Bir Korku Hikayesi

İşyerindeyim, etraf kalabalık. İki kadın dolanıyor sürekli. Herkese soru soruyorlar. Bir tanesi beni mutfakta yakalayıp “Sizce bu kadar masa ve tabağı ne yapıyorlar burada?” diye soruyor. Çok kuşkucu ve alay eder bir ifade var bakışlarında. Ben de sinirleniyorum biraz. “Ne yapacaklar, kaç kişi çalışıyor burada biliyor musunuz? Her öğlen tüm masalar doluyor” diye terslenerek cevap veriyorum. “Peki, bunun için ne diyeceksiniz?” diyerek bana kocaman, kartpostal kâğıdına basılmış bir fotoğraf uzatıyor. Fotoğraf gece çekilmiş, şirketin mutfağında. Masalar dolmuş ve kadının özellikle sorguladığı o bembeyaz tabaklar da önlerinde. Ama herkesin önünde içkiler var ve ortam gayet loş görünüyor. Herkes sanki eğlenmeye ve içmeye dışarı çıkmış gibi bir hal içerisinde. Kadehler tokuşturuluyor yüzlerinde biraz vahşice bir gülüşle. Anlam veremiyorum ama şirketi savunmaya devam ediyorum. Omuz silkip “Tam da az önce size açıkladığım durum, ne var?” diyorum. Ama içimi derin bir huzursuzluk kaplıyor anında.
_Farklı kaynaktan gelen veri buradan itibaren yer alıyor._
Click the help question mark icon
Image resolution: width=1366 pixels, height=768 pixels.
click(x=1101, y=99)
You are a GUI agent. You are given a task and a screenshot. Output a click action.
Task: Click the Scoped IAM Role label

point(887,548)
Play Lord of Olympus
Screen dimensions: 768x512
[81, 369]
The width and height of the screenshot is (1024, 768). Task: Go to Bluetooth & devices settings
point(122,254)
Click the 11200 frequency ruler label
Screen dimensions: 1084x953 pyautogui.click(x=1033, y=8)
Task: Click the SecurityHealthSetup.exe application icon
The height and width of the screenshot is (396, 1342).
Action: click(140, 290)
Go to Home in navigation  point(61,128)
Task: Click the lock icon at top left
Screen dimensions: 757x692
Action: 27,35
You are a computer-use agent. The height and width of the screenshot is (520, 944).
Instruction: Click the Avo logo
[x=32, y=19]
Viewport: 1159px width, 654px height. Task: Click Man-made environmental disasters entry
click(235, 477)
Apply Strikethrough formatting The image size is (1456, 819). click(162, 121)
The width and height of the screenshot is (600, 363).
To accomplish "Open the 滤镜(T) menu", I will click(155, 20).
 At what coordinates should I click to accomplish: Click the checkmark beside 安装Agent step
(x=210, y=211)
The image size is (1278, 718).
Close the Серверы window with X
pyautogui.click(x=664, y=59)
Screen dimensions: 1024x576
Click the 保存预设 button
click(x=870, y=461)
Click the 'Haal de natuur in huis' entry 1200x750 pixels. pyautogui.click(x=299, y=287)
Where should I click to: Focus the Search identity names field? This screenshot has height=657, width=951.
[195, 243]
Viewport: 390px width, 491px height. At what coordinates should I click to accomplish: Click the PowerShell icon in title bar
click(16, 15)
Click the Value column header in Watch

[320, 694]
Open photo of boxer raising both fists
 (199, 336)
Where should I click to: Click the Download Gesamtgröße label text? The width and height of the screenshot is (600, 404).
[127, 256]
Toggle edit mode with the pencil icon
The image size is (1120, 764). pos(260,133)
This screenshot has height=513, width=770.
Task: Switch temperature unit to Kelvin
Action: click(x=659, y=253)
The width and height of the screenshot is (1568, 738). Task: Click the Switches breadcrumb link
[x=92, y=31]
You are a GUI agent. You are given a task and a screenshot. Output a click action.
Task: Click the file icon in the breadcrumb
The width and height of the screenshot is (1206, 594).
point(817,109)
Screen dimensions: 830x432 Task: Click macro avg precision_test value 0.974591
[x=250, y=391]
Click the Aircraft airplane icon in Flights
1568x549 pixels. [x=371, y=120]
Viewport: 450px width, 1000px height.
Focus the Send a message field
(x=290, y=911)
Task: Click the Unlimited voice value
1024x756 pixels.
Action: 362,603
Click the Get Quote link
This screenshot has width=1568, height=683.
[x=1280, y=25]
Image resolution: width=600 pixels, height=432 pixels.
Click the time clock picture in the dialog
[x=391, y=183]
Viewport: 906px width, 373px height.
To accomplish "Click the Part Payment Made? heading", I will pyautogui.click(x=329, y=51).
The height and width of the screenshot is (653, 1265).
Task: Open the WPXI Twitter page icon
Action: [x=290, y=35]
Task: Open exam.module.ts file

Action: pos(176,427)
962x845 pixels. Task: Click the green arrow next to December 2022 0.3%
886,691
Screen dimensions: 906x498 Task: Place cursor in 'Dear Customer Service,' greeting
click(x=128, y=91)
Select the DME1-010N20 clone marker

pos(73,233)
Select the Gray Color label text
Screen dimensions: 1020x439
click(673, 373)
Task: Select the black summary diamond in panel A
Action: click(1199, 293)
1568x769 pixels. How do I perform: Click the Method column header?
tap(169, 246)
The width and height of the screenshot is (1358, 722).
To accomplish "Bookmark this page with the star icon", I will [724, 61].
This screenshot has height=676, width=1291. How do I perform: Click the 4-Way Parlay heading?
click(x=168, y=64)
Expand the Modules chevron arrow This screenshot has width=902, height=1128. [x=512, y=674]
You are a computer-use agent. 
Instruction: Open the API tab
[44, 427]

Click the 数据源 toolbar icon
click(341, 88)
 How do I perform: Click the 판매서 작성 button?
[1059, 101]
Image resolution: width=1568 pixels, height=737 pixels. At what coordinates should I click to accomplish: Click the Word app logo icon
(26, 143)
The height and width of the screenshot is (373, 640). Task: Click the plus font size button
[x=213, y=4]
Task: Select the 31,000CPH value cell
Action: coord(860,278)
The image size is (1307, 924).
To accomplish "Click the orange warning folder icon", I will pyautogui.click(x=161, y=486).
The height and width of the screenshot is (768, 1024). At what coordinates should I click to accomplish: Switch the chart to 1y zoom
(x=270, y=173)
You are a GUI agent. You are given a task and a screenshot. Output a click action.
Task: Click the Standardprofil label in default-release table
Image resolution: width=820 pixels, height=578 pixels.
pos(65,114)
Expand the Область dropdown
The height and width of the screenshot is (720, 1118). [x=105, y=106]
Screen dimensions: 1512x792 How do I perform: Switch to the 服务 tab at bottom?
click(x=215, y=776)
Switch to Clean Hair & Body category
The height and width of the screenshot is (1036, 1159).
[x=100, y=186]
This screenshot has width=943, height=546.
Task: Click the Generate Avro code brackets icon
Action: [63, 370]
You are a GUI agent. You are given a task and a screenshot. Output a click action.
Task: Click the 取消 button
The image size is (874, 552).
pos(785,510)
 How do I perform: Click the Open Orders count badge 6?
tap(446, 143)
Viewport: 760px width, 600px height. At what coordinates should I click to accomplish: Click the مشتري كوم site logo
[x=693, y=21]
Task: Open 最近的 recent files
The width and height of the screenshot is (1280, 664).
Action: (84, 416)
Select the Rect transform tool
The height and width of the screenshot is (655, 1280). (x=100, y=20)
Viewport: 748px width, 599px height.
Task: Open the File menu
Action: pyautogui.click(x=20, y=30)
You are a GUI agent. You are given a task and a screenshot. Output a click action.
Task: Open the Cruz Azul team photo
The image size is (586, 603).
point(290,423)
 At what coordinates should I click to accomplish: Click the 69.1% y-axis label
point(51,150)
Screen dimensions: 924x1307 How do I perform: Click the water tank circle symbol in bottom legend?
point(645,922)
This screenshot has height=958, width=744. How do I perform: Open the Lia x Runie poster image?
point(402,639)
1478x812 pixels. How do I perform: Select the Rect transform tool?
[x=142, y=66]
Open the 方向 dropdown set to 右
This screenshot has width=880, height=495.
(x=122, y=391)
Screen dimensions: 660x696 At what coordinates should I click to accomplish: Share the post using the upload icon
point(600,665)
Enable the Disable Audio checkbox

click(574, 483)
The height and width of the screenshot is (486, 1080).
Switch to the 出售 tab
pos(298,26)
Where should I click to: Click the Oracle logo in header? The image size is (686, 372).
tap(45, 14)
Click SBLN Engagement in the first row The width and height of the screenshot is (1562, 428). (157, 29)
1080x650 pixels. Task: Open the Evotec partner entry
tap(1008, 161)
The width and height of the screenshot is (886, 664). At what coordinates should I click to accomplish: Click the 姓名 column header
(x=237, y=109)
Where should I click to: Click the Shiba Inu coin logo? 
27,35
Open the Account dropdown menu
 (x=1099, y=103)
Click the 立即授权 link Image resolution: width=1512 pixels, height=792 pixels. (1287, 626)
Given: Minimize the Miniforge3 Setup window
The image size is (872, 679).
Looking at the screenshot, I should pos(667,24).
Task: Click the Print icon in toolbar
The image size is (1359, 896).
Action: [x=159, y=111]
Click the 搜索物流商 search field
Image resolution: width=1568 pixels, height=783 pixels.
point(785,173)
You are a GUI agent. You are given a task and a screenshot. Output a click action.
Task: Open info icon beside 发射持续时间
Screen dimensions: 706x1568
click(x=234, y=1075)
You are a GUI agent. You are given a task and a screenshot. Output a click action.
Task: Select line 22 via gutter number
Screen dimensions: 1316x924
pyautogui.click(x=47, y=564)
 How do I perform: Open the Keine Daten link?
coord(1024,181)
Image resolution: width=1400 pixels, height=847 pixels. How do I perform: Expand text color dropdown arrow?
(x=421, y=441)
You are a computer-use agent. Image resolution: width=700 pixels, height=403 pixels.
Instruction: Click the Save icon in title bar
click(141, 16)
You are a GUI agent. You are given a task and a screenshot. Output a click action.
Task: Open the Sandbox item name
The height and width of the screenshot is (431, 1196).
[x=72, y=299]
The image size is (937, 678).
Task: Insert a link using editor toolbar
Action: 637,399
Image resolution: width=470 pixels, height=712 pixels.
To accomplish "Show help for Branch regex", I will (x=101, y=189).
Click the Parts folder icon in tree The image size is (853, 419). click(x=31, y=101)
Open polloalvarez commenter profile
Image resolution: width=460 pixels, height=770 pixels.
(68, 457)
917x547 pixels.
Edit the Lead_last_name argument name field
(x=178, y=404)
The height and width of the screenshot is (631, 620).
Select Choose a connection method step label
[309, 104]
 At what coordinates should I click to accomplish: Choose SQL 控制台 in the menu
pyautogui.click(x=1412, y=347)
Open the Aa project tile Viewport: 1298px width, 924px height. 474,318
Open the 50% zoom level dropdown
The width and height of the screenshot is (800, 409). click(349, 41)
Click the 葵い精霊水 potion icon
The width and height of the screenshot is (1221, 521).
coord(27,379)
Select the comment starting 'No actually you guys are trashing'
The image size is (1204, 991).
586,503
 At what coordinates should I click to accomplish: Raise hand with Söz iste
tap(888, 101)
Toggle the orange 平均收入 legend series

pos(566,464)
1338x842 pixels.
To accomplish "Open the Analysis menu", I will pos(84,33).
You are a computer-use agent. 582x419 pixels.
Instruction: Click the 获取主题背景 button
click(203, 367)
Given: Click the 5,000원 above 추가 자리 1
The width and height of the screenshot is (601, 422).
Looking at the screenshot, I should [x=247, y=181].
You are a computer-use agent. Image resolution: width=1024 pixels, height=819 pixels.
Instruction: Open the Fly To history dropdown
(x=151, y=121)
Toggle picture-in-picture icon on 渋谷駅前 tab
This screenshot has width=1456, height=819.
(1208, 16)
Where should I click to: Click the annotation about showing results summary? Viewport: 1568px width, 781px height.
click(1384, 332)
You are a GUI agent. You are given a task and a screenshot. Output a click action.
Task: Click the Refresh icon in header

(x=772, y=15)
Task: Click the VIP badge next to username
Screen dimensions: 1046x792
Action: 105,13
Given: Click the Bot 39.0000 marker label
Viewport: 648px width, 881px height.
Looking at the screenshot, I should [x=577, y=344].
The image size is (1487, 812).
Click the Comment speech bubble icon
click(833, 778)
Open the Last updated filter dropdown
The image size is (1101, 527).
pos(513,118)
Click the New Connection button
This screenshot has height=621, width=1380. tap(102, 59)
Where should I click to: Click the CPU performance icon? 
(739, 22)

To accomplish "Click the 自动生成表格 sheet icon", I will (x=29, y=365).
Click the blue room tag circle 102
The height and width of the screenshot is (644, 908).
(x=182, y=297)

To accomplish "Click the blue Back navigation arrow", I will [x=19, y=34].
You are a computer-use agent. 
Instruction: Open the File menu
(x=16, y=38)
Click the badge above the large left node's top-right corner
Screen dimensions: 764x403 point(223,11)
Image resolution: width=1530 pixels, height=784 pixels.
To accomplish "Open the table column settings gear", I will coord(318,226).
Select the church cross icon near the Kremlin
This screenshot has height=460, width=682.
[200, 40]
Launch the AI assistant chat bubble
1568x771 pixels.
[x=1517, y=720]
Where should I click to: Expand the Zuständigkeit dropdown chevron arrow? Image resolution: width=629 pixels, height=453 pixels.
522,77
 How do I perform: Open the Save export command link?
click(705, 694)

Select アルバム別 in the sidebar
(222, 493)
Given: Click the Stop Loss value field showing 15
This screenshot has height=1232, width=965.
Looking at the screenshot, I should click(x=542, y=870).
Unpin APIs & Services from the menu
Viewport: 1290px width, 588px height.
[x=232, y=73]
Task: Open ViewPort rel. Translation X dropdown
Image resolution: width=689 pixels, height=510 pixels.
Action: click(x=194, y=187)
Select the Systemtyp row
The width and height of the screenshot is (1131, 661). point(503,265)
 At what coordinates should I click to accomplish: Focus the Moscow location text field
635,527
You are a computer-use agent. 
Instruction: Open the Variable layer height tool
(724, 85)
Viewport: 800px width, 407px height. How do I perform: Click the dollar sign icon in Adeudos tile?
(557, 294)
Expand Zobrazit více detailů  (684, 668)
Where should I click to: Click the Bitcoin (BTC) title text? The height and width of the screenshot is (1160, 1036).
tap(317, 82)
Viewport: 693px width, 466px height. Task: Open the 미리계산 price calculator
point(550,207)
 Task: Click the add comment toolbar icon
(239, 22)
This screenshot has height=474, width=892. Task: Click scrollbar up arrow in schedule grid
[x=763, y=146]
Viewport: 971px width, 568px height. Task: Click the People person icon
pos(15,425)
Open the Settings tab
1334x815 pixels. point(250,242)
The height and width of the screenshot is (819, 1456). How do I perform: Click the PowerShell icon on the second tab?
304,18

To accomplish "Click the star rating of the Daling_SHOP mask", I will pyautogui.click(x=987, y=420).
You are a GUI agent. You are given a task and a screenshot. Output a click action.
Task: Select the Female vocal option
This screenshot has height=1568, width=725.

O sırada iki polisin de orada olduğunu ve müdürle görüştüklerini anlıyorum. Ne konuşuyorlar acaba diye düşünürken arkadaşımın bana seslendiğini duyuyor ve o tarafa doğru gidiyorum. “Hadi artık çıksana, geç oldu, evine git dinlen biraz” diyor. Ben de hiç itiraz etmeden toparlanıp kapıya doğru yürüyorum. Ve işte tam o sırada, o dehşet çığlığı duyuyorum. Yerin altından geliyor. Acı içinde bağıran bir kadın. Yardım ister gibi.. “Neler oluyor, kim bağırıyor?” diye panik olup koşturmaya başlıyorum. Az önce bana seslenen arkadaşım “Canım sen çık, bir şey yok. Sana öyle geldi” diyor ve o sırada yanında bulunan müşterisine de “Arkadaşımızın kusuruna bakmayın, biraz heyecanlı bir insandır” diyor oldukça sakin ve sevimli bir ifadeyle. Yanlış duymuş olabileceğime karar veriyorum. Gerginliğim artıyor, sadece evime gitmek istiyorum bir an önce. Bir yandan da montumu nereye astığımı hatırlamaya çalışıyorum. Bir kapının arkasına astığımı hatırlayıp o kapıya doğru yöneliyorum. Kapıyı hafifçe açıyorum ve o sırada içeriden birisinin ağlayarak seslenmeye çalıştığını anlıyorum. Sanki ağzı bantlanmış ve ancak homurtulu sesler çıkarabiliyor. Kafamı kapıdan içeri doğru sokuyorum ve bir yandan duvarda asılı olan montumu almaya çalışıyorum. Elim bir türlü yetişmiyor. Kalbim sonsuz hızla çarpmaya başlıyor çünkü az önce duyduğum ses kesinlikle oradan geliyor. İçerisi karanlık olduğu için pek bir şey göremiyorum ama oranın bir oda değil aşağı doğru inen bir mağara olduğunu anlıyorum. Tam montumu yakalamışken kafamı sağa doğru çeviriyorum ve orada mağaranın aşağı kısmında tüm vücudu naylona sarılmış, bantlanmış ve bağlanmış bir kız görüyorum, yüzü bile görünmüyor. Yere oturtulmuş bir halde, sadece elleri dışarıda kalmış ve sürekli bana doğru el sallayıp sesler çıkarıyor, yardım istiyor. Doğru dürüst nefes alamadığını fark ediyorum. Hemen yanında başka biri daha olduğunu anlıyorum, o da bir kadın ve aynı şekilde bağlanmış ve sarılmış. Ancak o daha az hareket ediyor, sanki artık gücü kalmamış gibi. Ben bu dehşet tablosuna kalbim durmuş bir şekilde bakakalmışken ve çığlıklar kulaklarımı patlatıyorken ikisinin arasında yerde yatan sarılı cesedi görüyorum.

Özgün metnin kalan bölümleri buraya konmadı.